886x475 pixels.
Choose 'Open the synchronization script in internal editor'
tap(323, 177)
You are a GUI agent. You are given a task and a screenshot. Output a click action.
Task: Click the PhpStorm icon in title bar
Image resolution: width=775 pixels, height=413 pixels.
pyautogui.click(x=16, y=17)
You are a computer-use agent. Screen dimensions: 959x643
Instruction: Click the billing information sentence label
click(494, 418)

Your goal. Everything in the material above should be output exactly.

Exercise solution.
886x475 pixels.
Choose 'Open the synchronization script in internal editor'
tap(323, 177)
You are a GUI agent. You are given a task and a screenshot. Output a click action.
Task: Click the PhpStorm icon in title bar
Image resolution: width=775 pixels, height=413 pixels.
pyautogui.click(x=16, y=17)
You are a computer-use agent. Screen dimensions: 959x643
Instruction: Click the billing information sentence label
click(494, 418)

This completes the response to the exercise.